Publicado: Martes, 29 Agosto 2017

Hacia un nuevo proyecto apostólico

Este fin de semana del 25 al 27 de agosto ha tenido lugar en nuestra casa de El Puerto de Santa María la reunión de la Comisión de Seguimiento del Proyecto Apostólico. Dicha reunión tenía un punto de novedad. Antonio España comienza, tras estos meses de verano, su andadura como provincial. En este encuentro se junta con los consultores de provincia, los delegados de los sectores, y los responsables de los secretariados de la provincia. En total, eran 19 miembros de la provincia los que asistieron al encuentro.

Buena parte del primer día fue dedicada a reaccionar a la encuesta sobre el estado de la unión de provincias, que durante el último trimestre del curso pasado se pasó a un número significativo de jesuitas y laicos en la provincia.

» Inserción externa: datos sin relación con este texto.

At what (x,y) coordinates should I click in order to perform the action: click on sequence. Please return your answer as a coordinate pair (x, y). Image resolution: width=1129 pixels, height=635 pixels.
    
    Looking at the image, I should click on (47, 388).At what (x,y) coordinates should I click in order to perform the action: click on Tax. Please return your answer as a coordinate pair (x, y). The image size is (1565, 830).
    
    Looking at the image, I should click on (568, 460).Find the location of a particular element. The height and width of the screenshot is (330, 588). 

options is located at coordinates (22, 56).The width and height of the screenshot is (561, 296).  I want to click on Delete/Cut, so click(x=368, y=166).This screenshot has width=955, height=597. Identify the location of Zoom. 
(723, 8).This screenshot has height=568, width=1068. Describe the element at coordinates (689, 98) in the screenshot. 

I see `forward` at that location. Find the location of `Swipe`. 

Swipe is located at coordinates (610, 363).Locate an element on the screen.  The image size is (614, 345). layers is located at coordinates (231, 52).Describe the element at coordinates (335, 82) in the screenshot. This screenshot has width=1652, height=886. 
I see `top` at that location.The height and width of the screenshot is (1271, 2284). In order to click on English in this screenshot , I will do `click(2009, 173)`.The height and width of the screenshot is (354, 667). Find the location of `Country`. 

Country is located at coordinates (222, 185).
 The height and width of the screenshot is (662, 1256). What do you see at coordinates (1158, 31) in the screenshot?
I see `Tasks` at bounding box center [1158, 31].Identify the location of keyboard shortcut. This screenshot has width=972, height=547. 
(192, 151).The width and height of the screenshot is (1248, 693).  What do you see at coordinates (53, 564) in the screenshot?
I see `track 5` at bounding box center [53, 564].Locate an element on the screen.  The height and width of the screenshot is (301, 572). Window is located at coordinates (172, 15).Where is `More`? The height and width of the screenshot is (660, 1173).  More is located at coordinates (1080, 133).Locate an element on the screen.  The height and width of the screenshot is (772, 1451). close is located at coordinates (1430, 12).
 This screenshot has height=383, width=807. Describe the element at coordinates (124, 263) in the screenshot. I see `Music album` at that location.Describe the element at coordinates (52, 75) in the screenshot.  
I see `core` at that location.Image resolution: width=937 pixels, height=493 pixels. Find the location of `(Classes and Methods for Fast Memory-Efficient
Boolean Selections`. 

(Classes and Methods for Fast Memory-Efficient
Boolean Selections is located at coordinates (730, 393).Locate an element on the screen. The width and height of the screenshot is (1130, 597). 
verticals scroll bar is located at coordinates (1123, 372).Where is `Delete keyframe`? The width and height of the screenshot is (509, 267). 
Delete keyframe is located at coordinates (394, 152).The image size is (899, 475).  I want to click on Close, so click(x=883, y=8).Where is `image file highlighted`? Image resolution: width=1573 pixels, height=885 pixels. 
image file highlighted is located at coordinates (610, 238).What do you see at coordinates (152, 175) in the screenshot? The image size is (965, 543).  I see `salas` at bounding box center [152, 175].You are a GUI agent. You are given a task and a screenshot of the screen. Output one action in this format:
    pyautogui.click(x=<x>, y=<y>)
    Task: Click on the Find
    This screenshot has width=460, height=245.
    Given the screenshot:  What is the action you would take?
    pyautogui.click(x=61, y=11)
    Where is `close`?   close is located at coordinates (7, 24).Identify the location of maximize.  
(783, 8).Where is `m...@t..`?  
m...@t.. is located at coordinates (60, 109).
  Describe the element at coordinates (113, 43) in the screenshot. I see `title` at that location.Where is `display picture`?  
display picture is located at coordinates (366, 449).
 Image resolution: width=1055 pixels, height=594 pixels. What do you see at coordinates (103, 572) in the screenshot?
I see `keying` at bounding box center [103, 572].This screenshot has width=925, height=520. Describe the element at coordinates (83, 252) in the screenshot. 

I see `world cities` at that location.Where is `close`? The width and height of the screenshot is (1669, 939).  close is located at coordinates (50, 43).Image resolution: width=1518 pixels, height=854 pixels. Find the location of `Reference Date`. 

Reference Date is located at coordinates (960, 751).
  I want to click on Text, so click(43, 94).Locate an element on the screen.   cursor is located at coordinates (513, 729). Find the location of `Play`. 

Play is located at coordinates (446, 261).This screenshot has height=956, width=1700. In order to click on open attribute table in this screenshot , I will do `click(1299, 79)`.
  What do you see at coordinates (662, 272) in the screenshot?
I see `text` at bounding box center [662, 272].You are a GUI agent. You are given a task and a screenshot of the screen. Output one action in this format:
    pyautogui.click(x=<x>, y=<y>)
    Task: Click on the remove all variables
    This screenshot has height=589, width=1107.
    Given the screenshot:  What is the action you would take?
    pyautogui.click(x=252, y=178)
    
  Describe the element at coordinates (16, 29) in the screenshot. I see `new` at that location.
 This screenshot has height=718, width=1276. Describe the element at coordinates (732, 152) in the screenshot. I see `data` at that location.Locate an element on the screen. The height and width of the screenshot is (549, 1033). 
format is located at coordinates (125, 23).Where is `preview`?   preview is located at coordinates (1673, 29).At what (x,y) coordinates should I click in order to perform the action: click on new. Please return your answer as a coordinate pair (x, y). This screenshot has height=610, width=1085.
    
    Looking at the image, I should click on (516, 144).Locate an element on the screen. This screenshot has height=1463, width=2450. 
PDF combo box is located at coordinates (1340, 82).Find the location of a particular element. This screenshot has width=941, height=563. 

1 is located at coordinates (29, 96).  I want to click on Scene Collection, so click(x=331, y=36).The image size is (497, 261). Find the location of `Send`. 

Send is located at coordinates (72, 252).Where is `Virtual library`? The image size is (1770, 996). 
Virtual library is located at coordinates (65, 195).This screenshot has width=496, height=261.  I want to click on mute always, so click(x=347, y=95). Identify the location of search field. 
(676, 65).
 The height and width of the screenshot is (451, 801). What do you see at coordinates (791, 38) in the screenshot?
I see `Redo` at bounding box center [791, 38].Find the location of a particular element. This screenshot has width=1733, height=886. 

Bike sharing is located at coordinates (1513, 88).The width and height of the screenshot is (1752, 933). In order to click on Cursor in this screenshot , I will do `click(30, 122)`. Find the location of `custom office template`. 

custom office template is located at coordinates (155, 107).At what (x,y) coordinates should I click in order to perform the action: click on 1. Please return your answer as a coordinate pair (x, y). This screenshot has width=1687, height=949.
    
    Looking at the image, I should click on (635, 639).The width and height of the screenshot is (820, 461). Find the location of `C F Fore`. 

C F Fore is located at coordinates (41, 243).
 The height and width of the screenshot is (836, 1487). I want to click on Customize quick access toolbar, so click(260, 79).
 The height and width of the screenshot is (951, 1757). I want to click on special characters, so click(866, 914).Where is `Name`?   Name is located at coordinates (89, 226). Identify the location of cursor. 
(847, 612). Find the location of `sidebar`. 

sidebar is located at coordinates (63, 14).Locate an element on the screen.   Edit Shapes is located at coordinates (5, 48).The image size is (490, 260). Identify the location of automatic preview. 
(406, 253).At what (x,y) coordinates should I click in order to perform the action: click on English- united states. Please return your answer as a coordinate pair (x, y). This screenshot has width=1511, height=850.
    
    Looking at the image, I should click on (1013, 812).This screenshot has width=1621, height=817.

Los asistentes dedicaron también un tiempo a poner en común el estado de los sectores, tratando de especificar cuáles son los retos que nos toca afrontar –en cada uno de los sectores, pero también, trasversalmente, las cuestiones que afectan a todos los aspectos de la misión-. Algo semejante se intentó también al hablar sobre las plataformas apostólicas, cuyos estatutos acaban de renovarse. Se presentaron las posibles áreas de mejora en su gestión y funcionamiento, entresacadas de ecos que se han ido recogiendo en los últimos tiempos.

El domingo se dedicó a reflexionar sobre los horizontes y algunos objetivos concretos que se plantean para el gobierno de la provincia, para la dimensión apostólica y para la vida jesuítica. Por último, se dedicó algún tiempo a cuestiones prácticas de organización de agenda, revisión de las dinámicas de reuniones de superiores y delegados, que pueda orientar el desarrollo del curso

Sin hacer ahora un análisis exhaustivo de los contenidos apuntados en todas esas reuniones, que el provincial hará llegar a la provincia con los acentos que vea necesarios, sí es bueno compartir la conciencia común de estar en un momento complejo. La unión de la provincia está en marcha, pero conviene revisar la andadura de estos años. La colaboración en la misión de jesuitas y laicos avanza, pero no obvia la realidad de la disminución que nos exige mucho ahora.  Por otra parte, no hay que conformarse con una gestión de lo que ya hay, sino que sigue siendo necesario mirar a este siglo  XXI y las nuevas concreciones que pide. Se acerca el momento de proponer un nuevo proyecto apostólico (el actual ha ayudado a orientar la unión y la marcha de la provincia durante los últimos 7 años), pero habrá que ver bien cómo hacerlo, para tener en cuenta la complejidad y las urgencias del momento presente.

En medio de este ritmo de reuniones, hubo también espacio para compartir la Eucaristía en las mañanas, para la convivencia cordial, y hasta para algún baño en la playa –que se note que aún estamos en agosto-. Ahora toca ya volver y arrancar el curso.